Pestacles qui claquent

Du « Barrage contre le Pacifique » interprété au studio Hébertot, à « Sisyphe » improvisé au théâtre des Bouffes du Nord, il n’y a qu’un pas, un saut, pour s’abandonner au pays de l’imaginaire, et dévisser sur le sentier de la création. Ces 2 voyages intérieurs furent saisissants, inclassables, et plus que beaux.

Anne Consigny incarne 4 personnages dans le « Barrage contre le Pacifique » adapté du roman de Marguerite Duras : la mère, ses enfants Joseph et Suzanne, et Monsieur Jo, riche planteur de caoutchouc, d’un âge certain, séduit transi par la beauté de la jeune Suzanne.

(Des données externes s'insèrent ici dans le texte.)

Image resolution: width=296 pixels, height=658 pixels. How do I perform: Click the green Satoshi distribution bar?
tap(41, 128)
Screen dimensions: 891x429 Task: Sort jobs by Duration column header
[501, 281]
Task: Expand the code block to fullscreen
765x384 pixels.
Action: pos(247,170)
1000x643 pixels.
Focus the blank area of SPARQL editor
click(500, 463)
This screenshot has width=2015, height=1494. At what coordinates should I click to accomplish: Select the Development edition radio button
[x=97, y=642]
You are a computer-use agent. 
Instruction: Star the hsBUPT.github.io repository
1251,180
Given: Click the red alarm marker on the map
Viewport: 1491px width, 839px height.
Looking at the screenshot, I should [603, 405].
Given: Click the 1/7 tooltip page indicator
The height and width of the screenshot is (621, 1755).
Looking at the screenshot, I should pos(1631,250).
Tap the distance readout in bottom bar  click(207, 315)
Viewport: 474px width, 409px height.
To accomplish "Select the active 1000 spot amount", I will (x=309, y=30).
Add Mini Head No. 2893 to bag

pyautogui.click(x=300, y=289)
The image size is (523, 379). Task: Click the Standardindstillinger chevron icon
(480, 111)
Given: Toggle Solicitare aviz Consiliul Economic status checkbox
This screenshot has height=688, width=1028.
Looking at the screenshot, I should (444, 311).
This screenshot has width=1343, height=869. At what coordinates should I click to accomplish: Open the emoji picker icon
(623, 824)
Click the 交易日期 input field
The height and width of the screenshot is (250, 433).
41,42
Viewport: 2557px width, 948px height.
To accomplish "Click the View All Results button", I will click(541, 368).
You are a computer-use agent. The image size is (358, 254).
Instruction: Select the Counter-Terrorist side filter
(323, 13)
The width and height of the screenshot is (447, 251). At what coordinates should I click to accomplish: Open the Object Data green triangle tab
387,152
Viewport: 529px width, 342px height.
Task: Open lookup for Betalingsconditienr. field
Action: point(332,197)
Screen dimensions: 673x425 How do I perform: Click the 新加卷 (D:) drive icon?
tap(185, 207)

Le jeu sera cruel, les enjeux  divergent, amour argent…et puis tout ne sera plus comme avant. L’atmosphère passe par les voix, le silence, et ses nuances. Le visage de l’actrice et son corps tout entier balancent de la joie à la colère en passant par la peur, l’incompréhension et la compassion. Elle tend le fil d’une histoire impossible qui se fracasse contre un trio familial solidaire et solitaire, comme le barrage contre le Pacifique. Sur scène, la présence de la comédienne nous conduit pendant une 1h30 au coeur de cette histoire sans perdre son souffle et nous avec. Son jeu est ENORME, pas d’autre choix que d’y aller, toute affaire cessante. L’actrice rayonne, ses yeux pétillent, il faut les voir, et surtout, elle assume cette liberté d’oser et savoir traverser le 4ème mur !

Un jour plus tard, j’avais rendez-vous avec Jean Rondeau, jeune claveciniste, au théâtre des Bouffes du Nord là où Anne Consigny a débuté, il y a plus de 40 ans, dans la troupe de Peter Brook. « Sisyphe » orne le programme… Le concert commence dans le noir, une note au clavecin s’échappe d’une corde pincée, puis se fond dans le silence, et ainsi de suite, jusqu’à ce que l’oeuvre se resserre autour de mélodies sonnantes voire fracassantes. La forme de l’improvisation au clavecin est assez courante sauf que là se mêlaient sur un flot continu de 80 min des oeuvres de Couperin et de Ligeti avec en final, une transposition de la Chaconne de Bach. Moment doux dingue, absolument hors norme et unique. Des spectateurs n’ont pas aimé, j’étais sur une autre planète, le shintoisme s’était invité, les 2 pieds enracinés dans le monde cosmique. J’ai vu le plus beau concert de ma vie. Il y aura 3 autres dates, les sessions ne seront pas enregistrées. L’éphémère a ceci de beau qu’il finit par s’ancrer, sans peser, ni empêcher d’avancer, il reste là, présent, en apesanteur, comme quand j’ai découvert Anne Consigny et Emmanuelle Riva jouant ensemble « Savanah Bay », il y a plus de 10 ans, au théâtre de l’Atelier sous la direction de Didier Bezace.